法話の休憩時間に、法王のお姿を一目拝見しようとツクラカンの入り口に集まった聴衆。インド、ヒマーチャル・プラデーシュ州 ダラムサラ(撮影:テンジン・チュンジュル / 法王庁)
法王は、意識の本質と意識の連続体の流れについて説明され、前世が存在することの証拠の一つとして、前世の記憶がある人の例を挙げられて、前世のことを鮮明に覚えているインド人の二人の少女に会ったことを話された。それについて科学者たちは、脳の機能以外に何かが存在し、それが意識であるかもしれないと考えて、意識に興味を抱き始めていると述べられた。法王は、人の生命が生まれるための肉体的な構成要素、つまり卵子と精液が完璧な状況の下で出会う時、必ず受胎が起こるのかどうかを質問したことがあると語られた。その質問に対する科学者たちの答は「ノー」であり、それは他の要因、つまり意識が介在していることを示唆している。

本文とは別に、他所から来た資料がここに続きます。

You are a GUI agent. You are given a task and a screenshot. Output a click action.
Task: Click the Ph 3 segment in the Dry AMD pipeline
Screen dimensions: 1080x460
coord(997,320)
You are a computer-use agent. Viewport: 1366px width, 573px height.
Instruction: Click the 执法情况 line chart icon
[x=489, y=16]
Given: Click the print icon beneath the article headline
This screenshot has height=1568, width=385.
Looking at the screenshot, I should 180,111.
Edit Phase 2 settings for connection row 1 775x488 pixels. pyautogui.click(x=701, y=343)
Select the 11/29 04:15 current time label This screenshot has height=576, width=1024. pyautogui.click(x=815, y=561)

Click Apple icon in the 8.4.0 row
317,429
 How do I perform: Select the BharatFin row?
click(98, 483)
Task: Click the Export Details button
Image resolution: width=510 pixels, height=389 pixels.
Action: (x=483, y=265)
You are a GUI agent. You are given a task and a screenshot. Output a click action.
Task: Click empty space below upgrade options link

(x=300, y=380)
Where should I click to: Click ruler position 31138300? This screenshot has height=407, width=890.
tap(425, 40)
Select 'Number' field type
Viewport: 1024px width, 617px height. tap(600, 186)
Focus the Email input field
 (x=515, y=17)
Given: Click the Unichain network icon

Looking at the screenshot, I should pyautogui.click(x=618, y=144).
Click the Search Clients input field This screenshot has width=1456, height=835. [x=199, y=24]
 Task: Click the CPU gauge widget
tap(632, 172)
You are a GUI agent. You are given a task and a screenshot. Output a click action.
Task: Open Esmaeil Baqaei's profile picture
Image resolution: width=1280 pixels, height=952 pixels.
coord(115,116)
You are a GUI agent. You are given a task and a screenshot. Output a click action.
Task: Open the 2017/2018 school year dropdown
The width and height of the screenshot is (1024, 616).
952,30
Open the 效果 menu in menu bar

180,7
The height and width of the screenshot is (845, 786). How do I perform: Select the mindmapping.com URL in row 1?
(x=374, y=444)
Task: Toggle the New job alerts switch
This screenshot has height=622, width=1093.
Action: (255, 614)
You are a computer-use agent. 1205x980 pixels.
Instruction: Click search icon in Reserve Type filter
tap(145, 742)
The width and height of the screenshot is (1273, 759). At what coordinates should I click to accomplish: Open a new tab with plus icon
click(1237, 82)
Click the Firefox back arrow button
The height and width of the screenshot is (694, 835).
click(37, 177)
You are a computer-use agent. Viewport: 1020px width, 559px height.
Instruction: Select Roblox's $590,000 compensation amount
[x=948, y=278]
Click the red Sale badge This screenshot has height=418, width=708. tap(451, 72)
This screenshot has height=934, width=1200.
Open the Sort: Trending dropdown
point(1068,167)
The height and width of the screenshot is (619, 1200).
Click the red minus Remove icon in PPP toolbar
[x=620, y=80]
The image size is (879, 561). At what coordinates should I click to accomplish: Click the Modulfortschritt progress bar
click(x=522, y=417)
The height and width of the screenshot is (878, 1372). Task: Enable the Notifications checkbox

法王は1959年以降、チベット亡命社会において30人あまりの人が、臨床的な死が宣言された後も暫らくからだが暖かいまま保たれていたことを語られた。そして、それは最も微細な意識がからだに留まっているために起こる現象であることを説明された。この最も微細な意識には始まりもなく、終わりもない。その最も微細な意識の連続体の流れは、仏陀の境地に至るまで途切れることなく続いていくものなのである。
4章の最後の方に記されている王と統治者に対するアドバイスの偈に進まれると、法王は、21世紀において私たちは民主主義を支持しているが、選ばれたリーダーたちが、民意に従い、民衆への責任を果たすことが民主主義である、と述べられた。
そして法王は、来世においても善き生を得るために、今生の楽への執着を放棄するべきことが説かれている最初の4章の解説が終わったことを告げられた。明日は、解脱に至るための方法について、とりわけ菩薩の行ないについて記された5章から法話を始められる。